To this present for the little Lolotte (afterward Duchess d’Abrantes), was added for Cecilia an elegant and interesting edition of the tales of “Puss in Boots,” and when Napoleon politely presented it to the young maid he begged her to receive kindly this small souvenir from him.

“That is too much,” said Madame de Permont, shaking her head. “The toy for Loulou would have been quite enough. But this present to Cecilia shows that you took her jest in earnest, and were hurt by it.”

Napoleon, however, affirmed that he had not taken the jest in earnest, that he had been no wise hurt by it; that he himself when he put on his uniform had to laugh at the nickname of “puss in boots” which dear Cecilia had given him.

He had, however, endeavored no more to deserve this nickname, and the unlucky boots were replaced by much smaller and closer-fitting ones.

A few days after this little incident the young second lieutenant left Paris and went to meet his regiment La Fere at Valence.

A life of labor and study, of hopes and dreams, now began for the young lieutenant. He gave himself up entirely to his military service, and pursued earnest, scientific studies in regard to it. Mathematics, the science of war, geometry, and finally politics, were the objects of his zeal; but alongside of these he read and studied earnestly the works of Voltaire, Corneille, Racine, Montaigne, the Abbe Raynal, and, above all, the works of Jean Jacques Rousseau, whose passionate and enthusiastic disciple Napoleon Bonaparte was at that time. [Footnote: “Memoires du Roi Joseph,” vol. i., p. 33.]

Amid so many grave occupations of the mind it would seem that the heart with all its claims had to remain in the background. The smiling boy Cupid, with his gracious raillery and his smarting griefs, seemed to make no impression on that pale, grave, and taciturn artillery lieutenant, and not to dare shoot an arrow toward that bosom which had mailed itself in an impenetrable cuirass of misanthropy, stoicism, and learning.

But yet between the links of this coat-of-mail an arrow must have glided, for the young lieutenant suddenly became conscious that there in his bosom a heart did beat, and that it was going in the midst of his studies to interrupt his dreams of misanthropy. Yes, it had come to this, that he abandoned his study to pay his court to a young lady, that at her side he lost his gravity of mien, his gloomy taciturnity, and became joyous, talkative, and merry, as beseemed a young man of his age.

The young lady who exercised so powerful an influence upon the young Bonaparte was the daughter of the commanding officer at Valence, M. de Colombier. He loved her, but his lips were yet too timid to confess it, and of what need were words to these young people to understand one another and to know what the one felt for the other?

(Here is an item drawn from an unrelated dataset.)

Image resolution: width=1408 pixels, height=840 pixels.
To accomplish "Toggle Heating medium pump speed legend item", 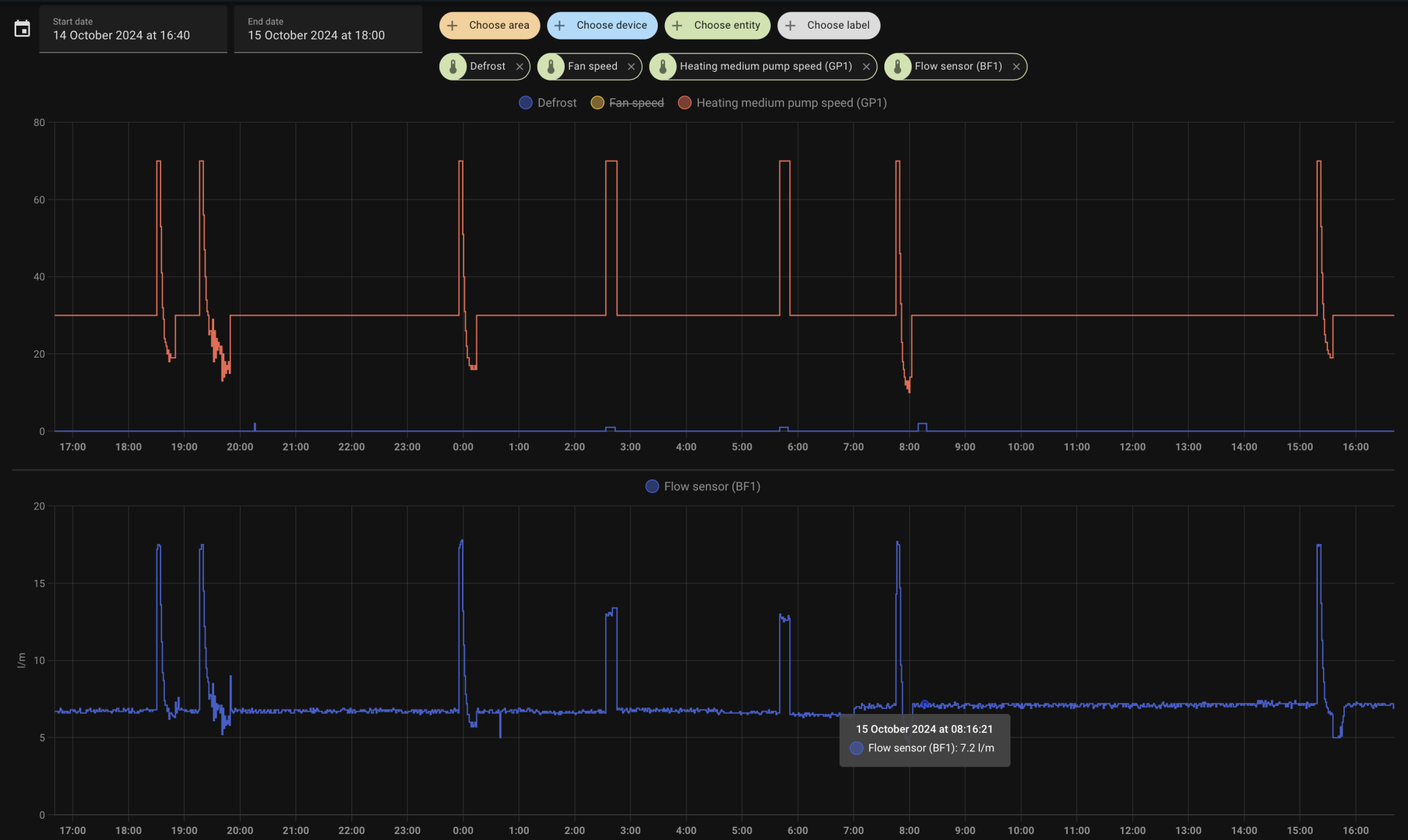I will (x=791, y=103).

In the morning they took long walks through the beautiful park; they spoke one to another of their childhood, of their brothers and sisters, and when the young maid with tears in her eyes listened to the descriptions which Napoleon made to her of his country, of his father’s house, and, above all things, of his mother—when she with animation and enthusiasm declared that Letitia was a heroine greater than whom antiquity had never seen, then Napoleon would take her two hands in his and thank her with tremulous voice for the love which she consecrated to his noble mother.